# Problem of the Week Problem E and Solution Looking for Integers

## Problem

Suppose $$n$$ and $$k$$ are integers and $$4^k<2024$$. For how many $$(n,k)$$ pairs is $$2024^k \left(\frac{11}{2} \right)^n$$ equal to an integer?

## Solution

First we write $$2024$$ as a product of prime factors: $$2024=2^3 \times 11\times 23$$.

We can then substitute this into our expression. \begin{aligned} 2024^k \left(\frac{11}{2} \right)^n &= \left(2^3 \times 11\times 23 \right)^k \left(\frac{11}{2} \right)^n\\ &= 2^{3k} \times 11^k \times 23^k \times \frac{11^n}{2^n}\\ &= 2^{3k-n} \times 11^{k+n} \times 23^k \end{aligned} Since $$2024^k \left(\frac{11}{2} \right)^n$$ is equal to an integer, it follows that none of the exponents can be negative. Thus, $$3k-n \ge 0$$, $$k+n \ge 0$$, and $$k \ge 0$$.

From $$3k-n \ge 0$$, we can determine that $$n \le 3k$$. Similarly, from $$k+n \ge 0$$, we can determine that $$n \ge -k$$. Thus, $$n$$ is an integer between $$-k$$ and $$3k$$, inclusive.

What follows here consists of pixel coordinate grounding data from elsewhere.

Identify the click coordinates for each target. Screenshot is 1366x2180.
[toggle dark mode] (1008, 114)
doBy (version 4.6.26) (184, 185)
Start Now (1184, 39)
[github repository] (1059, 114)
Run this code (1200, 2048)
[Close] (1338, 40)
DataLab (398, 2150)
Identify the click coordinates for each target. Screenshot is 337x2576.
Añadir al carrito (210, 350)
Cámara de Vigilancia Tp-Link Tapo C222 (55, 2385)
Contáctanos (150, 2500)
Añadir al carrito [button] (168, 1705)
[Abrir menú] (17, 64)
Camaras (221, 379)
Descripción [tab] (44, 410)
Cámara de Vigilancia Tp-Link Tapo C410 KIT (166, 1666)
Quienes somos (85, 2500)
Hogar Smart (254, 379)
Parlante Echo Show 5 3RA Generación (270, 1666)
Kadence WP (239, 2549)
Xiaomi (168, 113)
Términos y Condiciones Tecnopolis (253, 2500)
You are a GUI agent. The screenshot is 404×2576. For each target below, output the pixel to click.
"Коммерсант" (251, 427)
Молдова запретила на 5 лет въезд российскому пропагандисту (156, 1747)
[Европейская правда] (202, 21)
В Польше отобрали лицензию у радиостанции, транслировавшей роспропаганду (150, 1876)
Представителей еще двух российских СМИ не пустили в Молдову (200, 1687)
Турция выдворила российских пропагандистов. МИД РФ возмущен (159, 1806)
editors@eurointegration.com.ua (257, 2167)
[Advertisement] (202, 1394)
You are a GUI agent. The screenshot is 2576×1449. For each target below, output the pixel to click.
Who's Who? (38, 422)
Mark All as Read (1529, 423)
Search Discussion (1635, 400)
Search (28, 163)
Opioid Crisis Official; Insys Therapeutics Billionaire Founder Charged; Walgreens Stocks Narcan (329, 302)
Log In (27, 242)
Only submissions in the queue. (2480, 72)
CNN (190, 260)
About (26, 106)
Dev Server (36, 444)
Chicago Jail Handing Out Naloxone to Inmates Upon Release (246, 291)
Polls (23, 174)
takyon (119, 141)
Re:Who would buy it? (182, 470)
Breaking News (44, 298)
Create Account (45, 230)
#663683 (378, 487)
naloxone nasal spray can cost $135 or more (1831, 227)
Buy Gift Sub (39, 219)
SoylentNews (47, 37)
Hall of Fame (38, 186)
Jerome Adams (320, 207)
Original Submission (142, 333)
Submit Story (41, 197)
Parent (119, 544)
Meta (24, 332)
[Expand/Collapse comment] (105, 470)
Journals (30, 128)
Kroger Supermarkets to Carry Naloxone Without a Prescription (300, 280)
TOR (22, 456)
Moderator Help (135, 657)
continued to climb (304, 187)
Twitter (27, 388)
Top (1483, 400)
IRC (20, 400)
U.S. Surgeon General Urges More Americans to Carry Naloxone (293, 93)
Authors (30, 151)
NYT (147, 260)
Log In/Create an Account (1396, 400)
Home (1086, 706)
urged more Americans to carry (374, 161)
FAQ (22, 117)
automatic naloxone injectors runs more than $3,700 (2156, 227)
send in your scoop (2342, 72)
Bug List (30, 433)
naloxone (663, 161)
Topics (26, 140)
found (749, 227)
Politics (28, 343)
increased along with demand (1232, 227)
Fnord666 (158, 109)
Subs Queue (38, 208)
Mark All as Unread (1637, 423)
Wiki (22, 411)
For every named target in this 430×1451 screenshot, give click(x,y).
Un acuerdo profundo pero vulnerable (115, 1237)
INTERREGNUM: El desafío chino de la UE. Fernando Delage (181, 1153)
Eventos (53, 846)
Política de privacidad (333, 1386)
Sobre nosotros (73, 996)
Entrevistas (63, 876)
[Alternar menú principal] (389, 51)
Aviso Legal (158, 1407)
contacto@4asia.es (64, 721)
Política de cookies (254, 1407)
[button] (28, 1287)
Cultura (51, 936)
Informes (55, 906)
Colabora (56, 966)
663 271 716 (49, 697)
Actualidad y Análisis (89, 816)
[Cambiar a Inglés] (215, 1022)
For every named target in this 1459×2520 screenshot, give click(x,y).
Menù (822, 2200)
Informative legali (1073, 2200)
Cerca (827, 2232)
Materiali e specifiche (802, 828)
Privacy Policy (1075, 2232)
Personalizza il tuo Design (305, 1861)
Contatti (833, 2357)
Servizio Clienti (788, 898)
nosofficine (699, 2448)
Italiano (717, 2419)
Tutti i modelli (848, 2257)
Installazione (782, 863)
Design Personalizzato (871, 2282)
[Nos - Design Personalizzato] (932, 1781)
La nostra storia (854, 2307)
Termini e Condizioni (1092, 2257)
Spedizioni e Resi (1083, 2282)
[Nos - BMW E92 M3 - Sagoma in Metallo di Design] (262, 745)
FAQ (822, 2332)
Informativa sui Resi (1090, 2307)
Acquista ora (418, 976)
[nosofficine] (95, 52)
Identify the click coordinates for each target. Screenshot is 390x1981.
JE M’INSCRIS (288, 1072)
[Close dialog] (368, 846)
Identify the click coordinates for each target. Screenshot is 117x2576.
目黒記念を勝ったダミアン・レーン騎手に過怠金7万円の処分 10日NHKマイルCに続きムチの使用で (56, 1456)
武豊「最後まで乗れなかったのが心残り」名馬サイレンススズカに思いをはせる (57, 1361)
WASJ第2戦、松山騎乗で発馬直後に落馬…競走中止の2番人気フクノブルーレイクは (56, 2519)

Since $$4^5=1024$$, $$4^6=4096$$, and $$4^k<2024$$, it follows that $$k \le 5$$. Since $$k \ge 0$$ and $$k$$ is an integer, the possible values of $$k$$ are $$0,~1,~2,~3,~4,$$ and $$5$$.

In the table below, we summarize the number of values of $$n$$ for each possible value of $$k$$.

$$k$$ Minimum value of $$n$$ Maximum value of $$n$$ Number of values of $$n$$
$$0$$ $$0$$ $$0$$ $$1$$
$$1$$ $$-1$$ $$3$$ $$5$$
$$2$$ $$-2$$ $$6$$ $$9$$
$$3$$ $$-3$$ $$9$$ $$13$$
$$4$$ $$-4$$ $$12$$ $$17$$
$$5$$ $$-5$$ $$15$$ $$21$$

Thus, the total number of $$(n,k)$$ pairs is $$1+5+9+13+17+21=66$$.